Stored items from a collection
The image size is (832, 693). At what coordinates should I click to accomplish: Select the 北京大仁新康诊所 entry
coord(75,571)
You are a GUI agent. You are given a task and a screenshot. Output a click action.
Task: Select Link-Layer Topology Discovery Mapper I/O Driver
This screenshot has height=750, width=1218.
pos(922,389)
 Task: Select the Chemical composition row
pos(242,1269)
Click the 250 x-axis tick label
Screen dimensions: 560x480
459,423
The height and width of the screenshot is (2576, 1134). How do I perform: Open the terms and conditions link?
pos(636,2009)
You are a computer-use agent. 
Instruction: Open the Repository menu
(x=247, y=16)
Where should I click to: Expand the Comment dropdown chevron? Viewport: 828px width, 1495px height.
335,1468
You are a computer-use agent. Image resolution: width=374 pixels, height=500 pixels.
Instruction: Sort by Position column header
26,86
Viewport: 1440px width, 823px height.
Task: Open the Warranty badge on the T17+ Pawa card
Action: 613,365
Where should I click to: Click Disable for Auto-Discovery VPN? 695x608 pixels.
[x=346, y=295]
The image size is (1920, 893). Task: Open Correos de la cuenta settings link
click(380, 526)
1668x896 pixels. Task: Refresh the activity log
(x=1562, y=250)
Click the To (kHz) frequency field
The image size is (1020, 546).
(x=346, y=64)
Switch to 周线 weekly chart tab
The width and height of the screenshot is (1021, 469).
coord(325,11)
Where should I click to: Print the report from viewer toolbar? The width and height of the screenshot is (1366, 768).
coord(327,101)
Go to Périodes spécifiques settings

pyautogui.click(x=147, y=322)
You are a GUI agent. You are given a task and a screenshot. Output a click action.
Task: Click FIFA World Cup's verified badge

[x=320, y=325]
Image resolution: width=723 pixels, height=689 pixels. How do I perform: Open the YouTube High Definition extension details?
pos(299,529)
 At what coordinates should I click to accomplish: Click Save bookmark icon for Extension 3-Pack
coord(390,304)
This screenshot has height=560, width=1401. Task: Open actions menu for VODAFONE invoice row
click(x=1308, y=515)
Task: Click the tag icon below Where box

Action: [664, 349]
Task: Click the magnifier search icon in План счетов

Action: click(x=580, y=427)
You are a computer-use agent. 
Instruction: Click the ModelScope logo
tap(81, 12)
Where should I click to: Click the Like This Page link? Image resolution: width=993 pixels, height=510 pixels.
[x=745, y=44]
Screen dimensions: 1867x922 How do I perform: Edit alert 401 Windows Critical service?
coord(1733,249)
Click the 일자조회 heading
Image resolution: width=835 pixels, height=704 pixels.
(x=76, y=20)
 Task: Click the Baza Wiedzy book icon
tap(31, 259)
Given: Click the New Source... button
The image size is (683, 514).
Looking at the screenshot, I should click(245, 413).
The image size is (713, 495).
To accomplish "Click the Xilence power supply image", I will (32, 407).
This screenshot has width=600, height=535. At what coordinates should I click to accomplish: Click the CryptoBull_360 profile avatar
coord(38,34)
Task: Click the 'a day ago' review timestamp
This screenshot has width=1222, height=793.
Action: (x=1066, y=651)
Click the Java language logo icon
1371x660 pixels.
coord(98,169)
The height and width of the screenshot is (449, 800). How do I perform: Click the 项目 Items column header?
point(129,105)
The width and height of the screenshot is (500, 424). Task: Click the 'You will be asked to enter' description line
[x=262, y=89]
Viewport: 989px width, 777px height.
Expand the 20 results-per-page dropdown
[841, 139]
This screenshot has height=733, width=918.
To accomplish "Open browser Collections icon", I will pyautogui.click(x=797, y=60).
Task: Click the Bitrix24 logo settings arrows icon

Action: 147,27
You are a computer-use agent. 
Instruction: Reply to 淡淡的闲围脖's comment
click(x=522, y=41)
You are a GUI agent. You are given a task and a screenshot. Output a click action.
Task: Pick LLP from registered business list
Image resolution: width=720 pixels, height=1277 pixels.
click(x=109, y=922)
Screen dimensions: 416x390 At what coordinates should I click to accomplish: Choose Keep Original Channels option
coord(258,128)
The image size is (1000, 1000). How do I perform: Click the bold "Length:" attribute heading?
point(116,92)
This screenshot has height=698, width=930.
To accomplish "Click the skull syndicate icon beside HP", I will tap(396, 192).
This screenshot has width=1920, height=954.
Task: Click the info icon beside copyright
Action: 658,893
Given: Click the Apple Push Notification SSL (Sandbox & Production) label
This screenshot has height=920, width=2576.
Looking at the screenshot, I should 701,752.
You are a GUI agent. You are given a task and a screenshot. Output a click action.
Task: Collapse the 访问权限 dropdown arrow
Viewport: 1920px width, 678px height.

◆ Problem
Set down, exactly as they appear, the lines above from the first one to the line that holds "You are a computer-use agent. Image", both included, please, and no others.

◆ Problem solution
The image size is (832, 693). At what coordinates should I click to accomplish: Select the 北京大仁新康诊所 entry
coord(75,571)
You are a GUI agent. You are given a task and a screenshot. Output a click action.
Task: Select Link-Layer Topology Discovery Mapper I/O Driver
This screenshot has height=750, width=1218.
pos(922,389)
 Task: Select the Chemical composition row
pos(242,1269)
Click the 250 x-axis tick label
Screen dimensions: 560x480
459,423
The height and width of the screenshot is (2576, 1134). How do I perform: Open the terms and conditions link?
pos(636,2009)
You are a computer-use agent. 
Instruction: Open the Repository menu
(x=247, y=16)
Where should I click to: Expand the Comment dropdown chevron? Viewport: 828px width, 1495px height.
335,1468
You are a computer-use agent. Image resolution: width=374 pixels, height=500 pixels.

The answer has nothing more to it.